Bayes Centre

Partner event: Data-driven mixed-Integer linear programming-based optimisation for efficient failure detection in large-scale distributed systems

About the Event

Btissam Er-Rahmadi will give a talk, in person and online, for the Coffee House Tech Talk Series

 Failure detectors (FDs) are fundamental building blocks for distributed systems. An FD detects whether a process has crashed or not based on the reception of heartbeats’ messages sent by this process over a communication channel. A key challenge of FDs is to tune their parameters to achieve optimal performance which satisfies the desired system requirements. This is challenging due to the complexities of large-scale networks. Existing FDs ignore such optimization and adopt ad-hoc parameters. In this paper, we propose a new Mixed Integer Linear Programming (MILP) optimization-based FD algorithm. We obtain the MILP formulation via piecewise linearization relaxations. The MILP involves obtaining optimal FD parameters that meet the optimal trade-off between its performance metrics requirements, network conditions and system parameters.

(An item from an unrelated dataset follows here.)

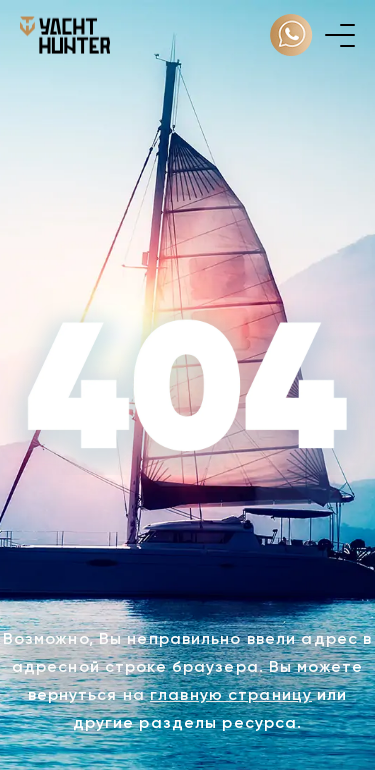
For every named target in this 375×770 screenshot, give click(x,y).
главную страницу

The MILP maximizes our FD’s accuracy under bounded failure detection time while considering network and system conditions as constraints. The MILP’s solution represents optimized FD parameters that maximize FD’s expected performance. To adapt to real-time network changes, our proposed MILP-based FD fits the probability distribution of heartbeats’ inter-arrivals. To address our FD scalability challenge in large-scale systems where the MILP model needs to compute approximate optimal solutions quickly, we also propose a heuristic algorithm.

To test our proposed approach, we adopt Amazon Cloud as a realistic testing environment and develop a simulator for robustness tests. Our results show consistent improvement of overall FD performance and scalability. To the best of our knowledge, this is the first attempt to combine the MILP-based optimization modelling with FD to achieve performance guarantees.

Brief speaker bio: Btissam Er-Rahmadi is a Senior Researcher in the Knowledge Graph Lab at Huawei Edinburgh Research Centre, UK. Prior to that, she was a Research Fellow in Network Systems at the University of Southampton, UK. She received her industrial (i.e. CIFRE) Ph.D. degree in Computer Science from University Rennes 1, France, in 2016. She has completed her Ph.D. research work at Orange Labs, Lannion, France. Her research interests include Operations Research and AI applied to performance enhancement in distributed systems and network systems, and Knowledge Graphs for (Personalised) Search and Recommendation.

 

Aug 02 2022 -

Partner event: Data-driven mixed-Integer linear programming-based optimisation for efficient failure detection in large-scale distributed systems

This Tech Talk lecture series is a part of the Huawei Coffee House offering.

Room G.03, Bayes Centre (47 Potterrow, Edinburgh EH8 9BT).